Exercise brief = Pull out every line of the material below that contains the string "title", and copy each one in full.
===============
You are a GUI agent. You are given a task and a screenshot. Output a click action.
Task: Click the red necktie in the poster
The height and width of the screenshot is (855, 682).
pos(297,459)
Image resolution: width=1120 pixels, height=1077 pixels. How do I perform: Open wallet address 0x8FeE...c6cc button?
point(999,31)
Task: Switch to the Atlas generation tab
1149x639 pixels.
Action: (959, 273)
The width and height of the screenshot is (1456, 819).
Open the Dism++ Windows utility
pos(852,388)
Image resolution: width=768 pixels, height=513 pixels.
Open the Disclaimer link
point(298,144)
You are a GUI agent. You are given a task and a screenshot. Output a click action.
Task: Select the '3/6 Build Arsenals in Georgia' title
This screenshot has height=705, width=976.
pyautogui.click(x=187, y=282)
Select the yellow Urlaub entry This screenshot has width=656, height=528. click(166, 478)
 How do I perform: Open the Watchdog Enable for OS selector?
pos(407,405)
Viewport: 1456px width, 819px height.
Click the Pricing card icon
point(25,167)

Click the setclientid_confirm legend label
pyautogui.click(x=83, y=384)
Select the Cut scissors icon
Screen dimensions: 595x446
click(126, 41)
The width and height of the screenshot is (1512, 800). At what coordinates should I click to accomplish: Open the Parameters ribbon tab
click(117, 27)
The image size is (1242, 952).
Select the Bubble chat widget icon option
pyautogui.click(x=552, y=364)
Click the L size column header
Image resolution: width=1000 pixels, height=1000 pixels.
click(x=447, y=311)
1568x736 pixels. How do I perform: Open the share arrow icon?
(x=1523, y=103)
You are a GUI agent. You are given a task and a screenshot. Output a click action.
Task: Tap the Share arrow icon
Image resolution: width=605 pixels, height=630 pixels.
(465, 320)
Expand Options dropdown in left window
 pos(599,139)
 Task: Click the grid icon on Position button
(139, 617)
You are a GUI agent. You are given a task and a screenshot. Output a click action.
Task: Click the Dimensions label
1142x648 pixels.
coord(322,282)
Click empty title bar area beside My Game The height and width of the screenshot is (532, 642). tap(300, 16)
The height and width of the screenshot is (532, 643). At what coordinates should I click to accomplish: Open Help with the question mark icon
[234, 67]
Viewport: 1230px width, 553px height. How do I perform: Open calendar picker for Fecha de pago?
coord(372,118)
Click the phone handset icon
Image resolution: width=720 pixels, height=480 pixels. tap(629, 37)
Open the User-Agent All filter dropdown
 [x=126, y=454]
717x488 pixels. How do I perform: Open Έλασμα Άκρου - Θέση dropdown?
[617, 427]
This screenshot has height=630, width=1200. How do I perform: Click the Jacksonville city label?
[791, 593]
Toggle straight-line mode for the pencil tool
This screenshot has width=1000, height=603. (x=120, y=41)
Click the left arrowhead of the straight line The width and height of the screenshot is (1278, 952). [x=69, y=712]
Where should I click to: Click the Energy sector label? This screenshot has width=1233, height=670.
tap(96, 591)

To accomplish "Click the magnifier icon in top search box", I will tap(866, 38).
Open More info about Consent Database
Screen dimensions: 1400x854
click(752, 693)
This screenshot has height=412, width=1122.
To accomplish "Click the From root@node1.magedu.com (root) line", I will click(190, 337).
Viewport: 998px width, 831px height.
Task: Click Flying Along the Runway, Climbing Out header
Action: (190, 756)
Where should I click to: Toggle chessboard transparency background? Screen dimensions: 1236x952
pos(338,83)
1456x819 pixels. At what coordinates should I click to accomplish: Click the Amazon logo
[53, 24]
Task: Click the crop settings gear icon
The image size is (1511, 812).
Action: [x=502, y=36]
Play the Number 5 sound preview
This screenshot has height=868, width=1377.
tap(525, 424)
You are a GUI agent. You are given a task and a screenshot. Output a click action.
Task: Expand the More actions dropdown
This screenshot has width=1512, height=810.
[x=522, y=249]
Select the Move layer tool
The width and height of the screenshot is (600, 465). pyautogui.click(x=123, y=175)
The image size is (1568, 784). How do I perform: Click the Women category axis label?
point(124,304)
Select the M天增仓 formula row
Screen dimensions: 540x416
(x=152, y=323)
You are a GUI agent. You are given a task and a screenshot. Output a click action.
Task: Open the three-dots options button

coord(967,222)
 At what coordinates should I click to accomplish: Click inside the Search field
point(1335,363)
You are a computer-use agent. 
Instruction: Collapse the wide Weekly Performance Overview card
===============
Response to this exercise =
Task: Select the '3/6 Build Arsenals in Georgia' title
Click empty title bar area beside My Game The height and width of the screenshot is (532, 642). tap(300, 16)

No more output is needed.